• Work request
With the pictures left out, set down the line containing "Where should I" and each line after it to the end of the material, exactly as written.
══════
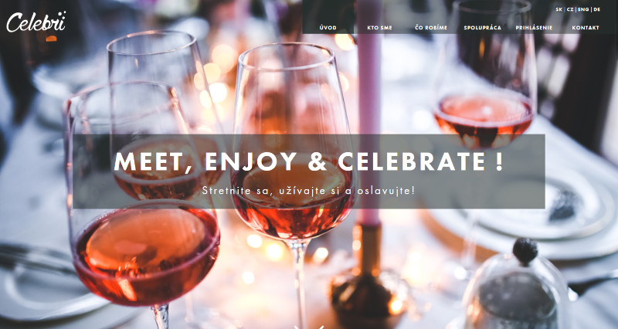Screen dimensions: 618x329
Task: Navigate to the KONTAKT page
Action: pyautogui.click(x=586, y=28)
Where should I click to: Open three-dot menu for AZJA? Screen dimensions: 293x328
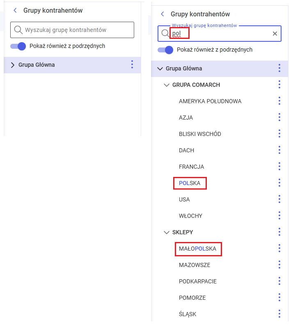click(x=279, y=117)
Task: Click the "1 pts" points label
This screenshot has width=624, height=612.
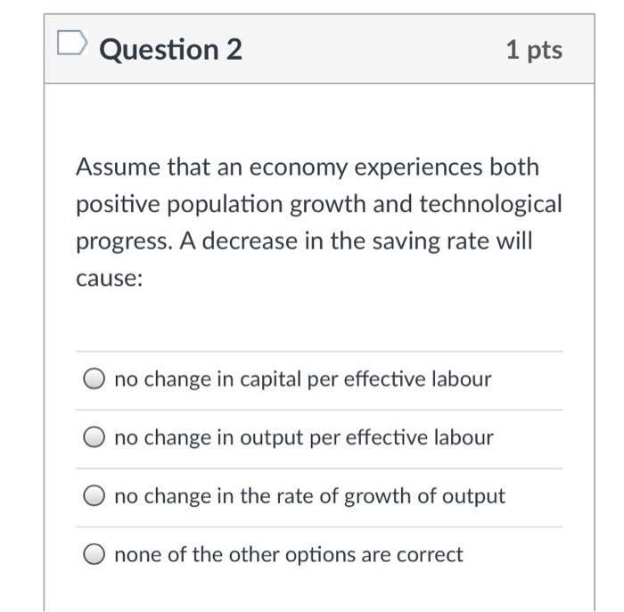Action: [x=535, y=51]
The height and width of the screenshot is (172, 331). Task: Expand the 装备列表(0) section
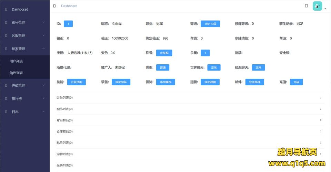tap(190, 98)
══════
• Answer area
Where should I click to: Open three-dot menu for AZJA? Screen dimensions: 293x328
click(x=279, y=117)
Task: Click the "1 pts" points label
This screenshot has width=624, height=612.
Action: [x=535, y=51]
The height and width of the screenshot is (172, 331). Task: Expand the 装备列表(0) section
tap(190, 98)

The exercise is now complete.